When Lark brings home her favorite poet’s rare, unpublished manuscript, Kellan, the fugitive who gave her the book, comes with her and becomes their attic boarder. Though Lark and Rainy grow fond of Kellan, they’re uneasy about his past. Then Kellan disappears, heralding a violent sea change in their quiet lives. Kellan had warned of a ruthless pursuer, and when Lark becomes collateral damage in the chase, Rainy’s quixotic existence shatters.

Hounded by grief and the looming shadow of whoever was after Kellan, Rainy boards a tumbledown sailboat and takes to the lake. Soon, he is alone on Lake Superior with minimal sailing knowledge, and only Lark’s beloved manuscript and primal fear for company. He becomes a sort of Great Lakes Odysseus, sailing over a wine-dark sea toward the idea of his wife, and encountering no sea monsters, but instead finding fractious kingdoms and corpses rising from warming waters.

The novel’s ruined world, marked by book burnings, anti-intellectual sentiment, environmental disruption and casual brutality, will feel entirely too plausible for readers. Yet within its dystopian landscape, Enger’s story incorporates fabulism in the most traditional sense, featuring a serpentine quest, a rare and ancient tome, and even a bridge troll. As in the most memorable fables, I Cheerfully Refuse’s fantastical elements heighten the emotional impact of its depiction of violence and grief, elevating the entire narrative.

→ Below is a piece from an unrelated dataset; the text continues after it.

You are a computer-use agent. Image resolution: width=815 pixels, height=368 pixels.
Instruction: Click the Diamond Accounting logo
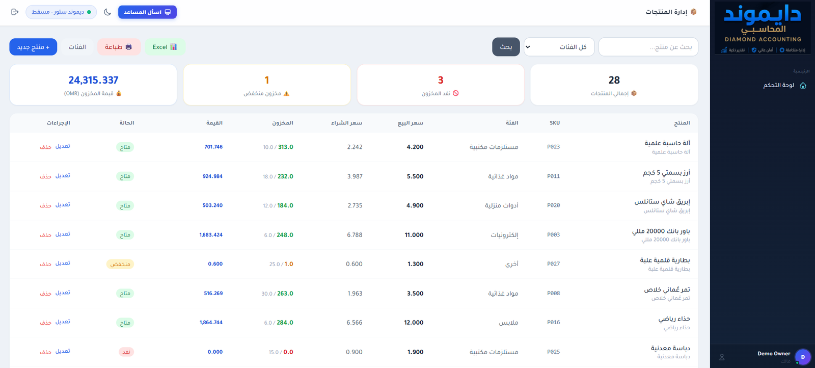pyautogui.click(x=763, y=27)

“I think the sea has no in-between: you get either rage and wayward lightning . . . or such freehanded beauty that time contracts,” Rainy observes early in his journey. Like the turbulent lake, I Cheerfully Refuse is filled with polarities that should contradict but somehow, instead, cohere: hopeless moments infused with light and shocking acts of cruelty depicted through beautiful, memorable prose. Although the struggle to survive leaves room for little else, Rainy still finds delight in simple, ordinary things: the post-storm sun or a ripe tomato. It’s in these moments of earnest wonder that I Cheerfully Refuse is most compelling, like the brief but glorious clearing of a tempestuous sky.

It’s in moments of earnest wonder that Leif Enger’s I Cheerfully Refuse is most compelling, like the brief but glorious clearing of a tempestuous sky.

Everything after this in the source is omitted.